Dlaczego jest święto Bożego Narodzenia?
Dlaczego wpatrujemy się w gwiazdę na niebie?
Dlaczego śpiewamy kolędy?
Dlatego, żeby się uczyć miłości do Pana Jezusa.
Dlatego, żeby podawać sobie ręce.
Dlatego, żeby się uśmiechać do siebie.
Dlatego, żeby sobie przebaczać.
Drodzy parafianie!!!
„Bóg się rodzi moc truchleje…” Pochylamy się nad żłóbkiem betlejemskim – to kolejne święta Bożego Narodzenia w naszym życiu.
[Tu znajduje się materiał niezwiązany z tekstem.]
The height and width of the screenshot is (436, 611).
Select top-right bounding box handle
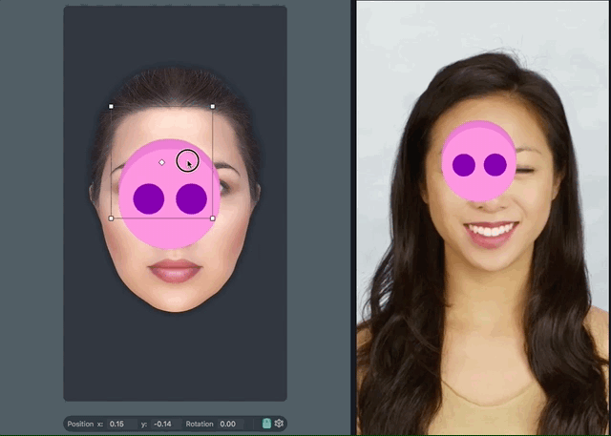pyautogui.click(x=212, y=107)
Tak inne niż zwykle, a jednak zwyczajne. Tyle poruszeń serca, radości, smutku, łez, trudnych przeżyć i doświadczeń szarych dni. Życzę Wam wszystkim błogosławionych, spokojnych pełnych ciepła i miłości świąt Narodzenia Pańskiego. Niech dzieciątko Jezus wleje w wasze serca moc Darów Ducha Świętego, które umocnią nasze serca, dodadzą otuchy i pogody ducha. Niech światło betlejemskiej groty opromieni szare dni Nowego Roku. Błogosławię Wam i waszym rodzinom na te święta. Szczególnie chorym, cierpiącym i samotnym.
Dziś się nam narodził Chrystus Pan Zbawiciel.